─── LISTED ENTRIES

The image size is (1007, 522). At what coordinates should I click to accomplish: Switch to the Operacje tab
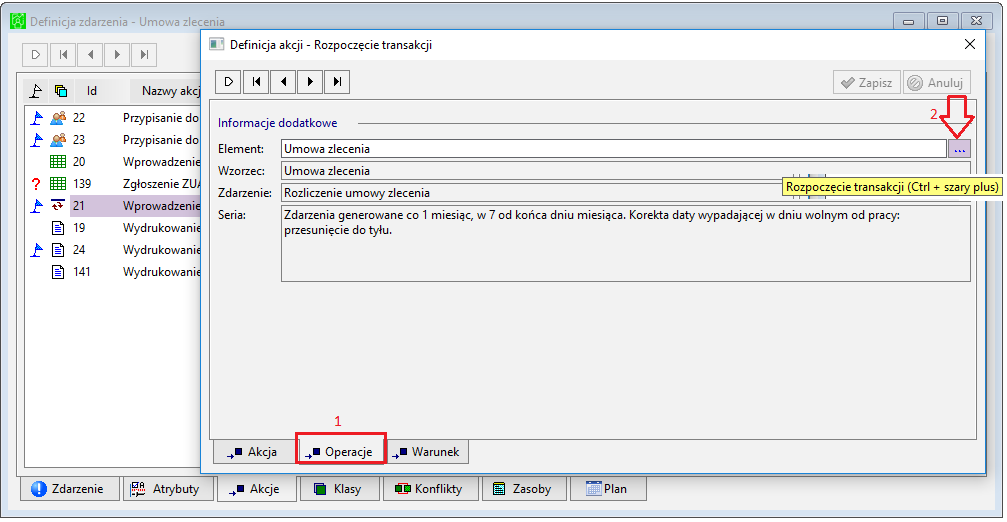coord(341,452)
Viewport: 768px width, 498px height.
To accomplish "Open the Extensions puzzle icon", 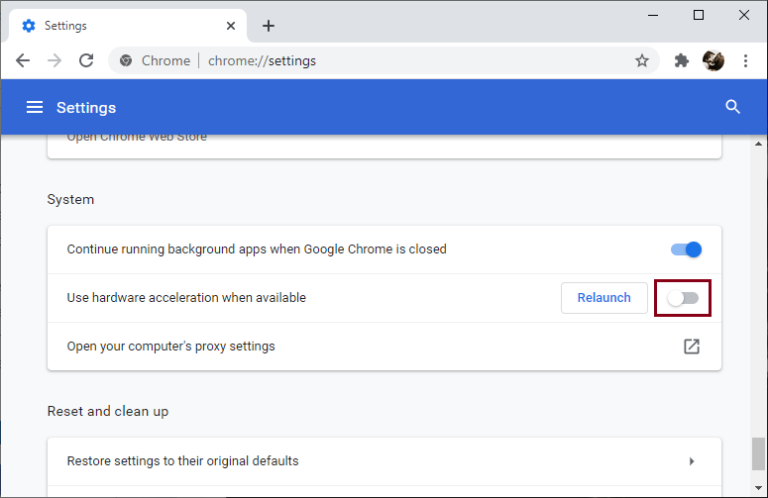I will 682,61.
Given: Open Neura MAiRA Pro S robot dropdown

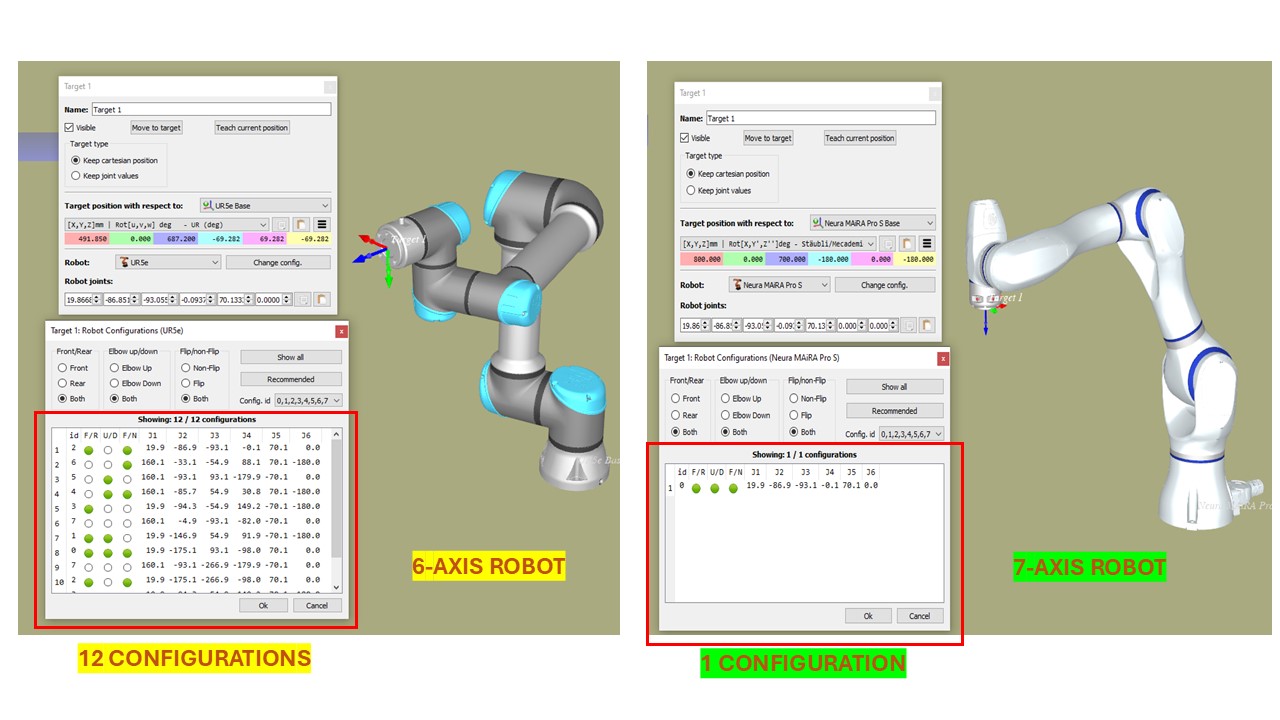Looking at the screenshot, I should coord(779,285).
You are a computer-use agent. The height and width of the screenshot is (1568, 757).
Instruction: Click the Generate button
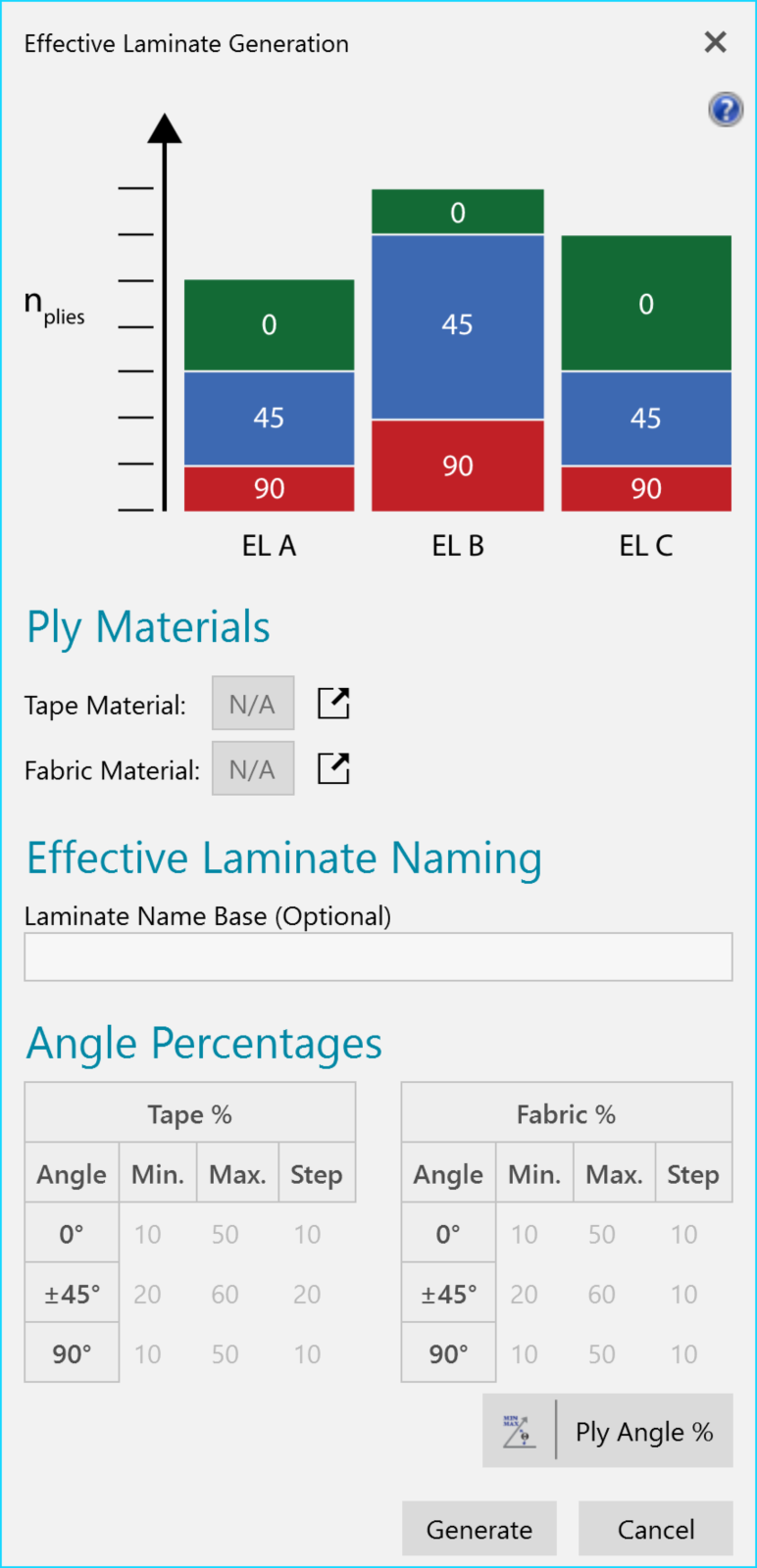tap(479, 1529)
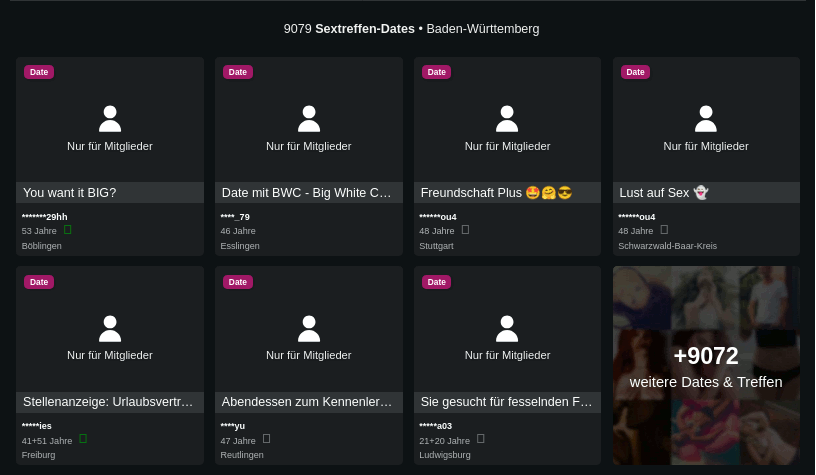The height and width of the screenshot is (475, 816).
Task: Click the Date badge on the Böblingen card
Action: [x=39, y=72]
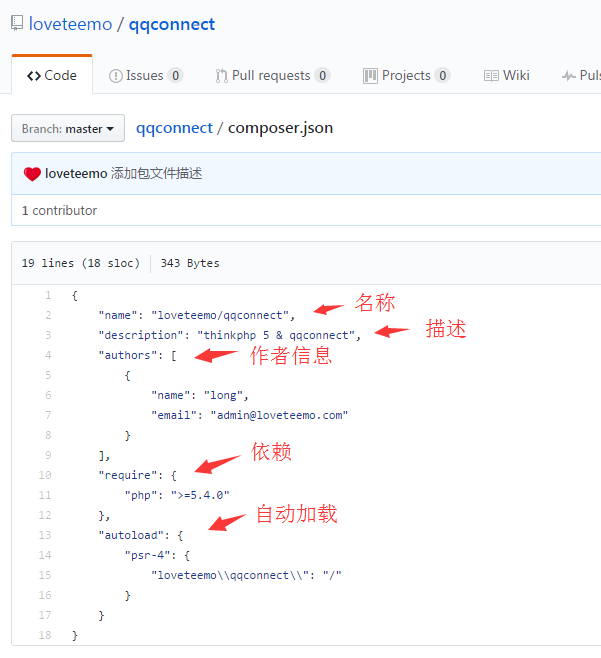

──────

EXERCISE BRIEF ->
Lines from the one that contains "You are a computer-use" through the last line of the data above are to be extracted exactly, with no pictures and no other lines.

EXPECTED ANSWER ->
You are a computer-use agent. The height and width of the screenshot is (1568, 757).
Instruction: Click the Generate button
tap(479, 1529)
The height and width of the screenshot is (475, 816).
Task: Click the Date badge on the Böblingen card
Action: [x=39, y=72]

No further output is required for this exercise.